● **Task to complete**:
Beginning with the line containing "Click the sidebar" and ending with the last line, repeat the records exactly.

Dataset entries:
========================================

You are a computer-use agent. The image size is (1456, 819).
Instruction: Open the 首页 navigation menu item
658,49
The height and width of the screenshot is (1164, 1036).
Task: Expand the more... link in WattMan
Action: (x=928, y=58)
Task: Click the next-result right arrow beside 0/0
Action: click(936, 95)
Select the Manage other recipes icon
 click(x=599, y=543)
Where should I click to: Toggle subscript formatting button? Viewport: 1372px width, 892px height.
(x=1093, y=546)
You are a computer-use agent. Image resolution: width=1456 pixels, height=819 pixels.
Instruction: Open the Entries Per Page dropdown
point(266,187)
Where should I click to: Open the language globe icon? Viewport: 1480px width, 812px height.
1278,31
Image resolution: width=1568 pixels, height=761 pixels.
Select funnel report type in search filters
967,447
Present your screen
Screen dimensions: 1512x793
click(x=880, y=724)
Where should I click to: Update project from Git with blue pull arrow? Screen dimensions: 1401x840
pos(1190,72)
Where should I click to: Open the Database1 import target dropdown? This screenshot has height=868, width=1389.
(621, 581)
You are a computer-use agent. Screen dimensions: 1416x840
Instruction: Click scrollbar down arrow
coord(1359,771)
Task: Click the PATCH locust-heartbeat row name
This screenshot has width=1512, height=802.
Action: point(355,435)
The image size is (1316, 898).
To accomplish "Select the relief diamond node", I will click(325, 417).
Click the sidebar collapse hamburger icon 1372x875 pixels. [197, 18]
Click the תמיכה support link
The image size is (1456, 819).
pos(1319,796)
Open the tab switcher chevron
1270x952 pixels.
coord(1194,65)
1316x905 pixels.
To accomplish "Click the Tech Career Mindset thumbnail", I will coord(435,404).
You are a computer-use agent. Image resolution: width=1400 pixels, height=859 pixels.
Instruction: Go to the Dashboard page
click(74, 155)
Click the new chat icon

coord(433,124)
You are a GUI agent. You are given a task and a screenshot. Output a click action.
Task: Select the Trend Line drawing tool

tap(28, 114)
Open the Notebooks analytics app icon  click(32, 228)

========================================

● **Response to this exercise**:
Click the sidebar collapse hamburger icon 1372x875 pixels. [197, 18]
Click the תמיכה support link
The image size is (1456, 819).
pos(1319,796)
Open the tab switcher chevron
1270x952 pixels.
coord(1194,65)
1316x905 pixels.
To accomplish "Click the Tech Career Mindset thumbnail", I will coord(435,404).
You are a computer-use agent. Image resolution: width=1400 pixels, height=859 pixels.
Instruction: Go to the Dashboard page
click(74, 155)
Click the new chat icon

coord(433,124)
You are a GUI agent. You are given a task and a screenshot. Output a click action.
Task: Select the Trend Line drawing tool

tap(28, 114)
Open the Notebooks analytics app icon  click(32, 228)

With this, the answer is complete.